- Born: September 25, 2007 (age 18) London, Ontario, Canada
- Height: 6 ft 3 in (191 cm)
- Weight: 209 lb (95 kg; 14 st 13 lb)
- Position: Left wing
- Shoots: Left
- OHL team: Niagara IceDogs
- NHL draft: 34th overall, 2026 Chicago Blackhawks

= Ryan Roobroeck =

Canadian ice hockey player (born 2007)

Ryan Roobroeck (born September 25, 2007) is a Canadian ice hockey winger for the Niagara IceDogs of the Ontario Hockey League (OHL). Roobroeck was selected 34th overall in the 2026 NHL entry draft by the Chicago Blackhawks.
==Playing career==
Roobroeck was the second overall pick in the 2023 Ontario Hockey League (OHL) draft by the Niagara IceDogs. He had previously applied for exceptional player status in 2022. Roobroeck scored 28 goals and 51 points in his first season with the IceDogs. Roobroeck broke the record for most points by a rookie in IceDogs history, previously held by Akil Thomas. He was also named to the OHL first all-rookie team.

Roobroeck's strengths as a player include his size, his shot and his goal scoring ability. Areas that needed work coming into the OHL were his "compete level, skating, and engagement away from the puck."

==International play==

Roobroeck was a member of Canada's gold medal winning team at the 2025 IIHF World U18 Championships.
* * * * *
Task to complete:
Answer these from the Ryan Roobroeck article:
(a) Which hand does he shoot with?
(b) Who held the IceDogs rookie points record before him?
(c) At which tournament did he win a gold medal with Canada?

Source excerpt:
* * * * *
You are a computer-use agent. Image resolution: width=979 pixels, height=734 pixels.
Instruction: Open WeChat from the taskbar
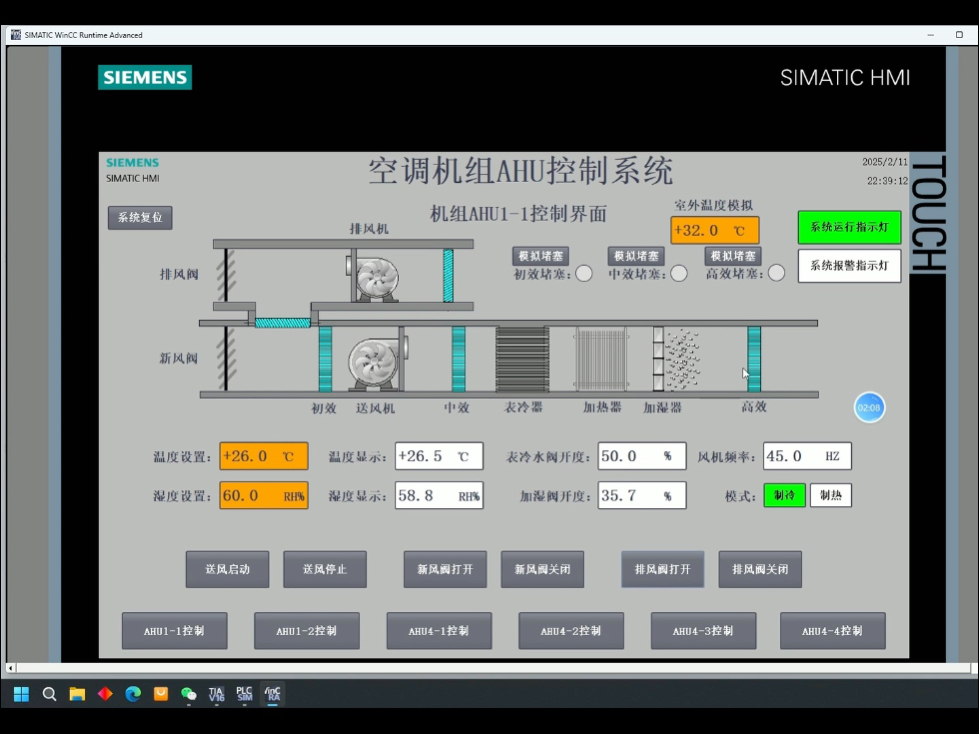(188, 694)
* * * * *
Task output:
(a) Left
(b) Akil Thomas
(c) The 2025 IIHF World U18 Championships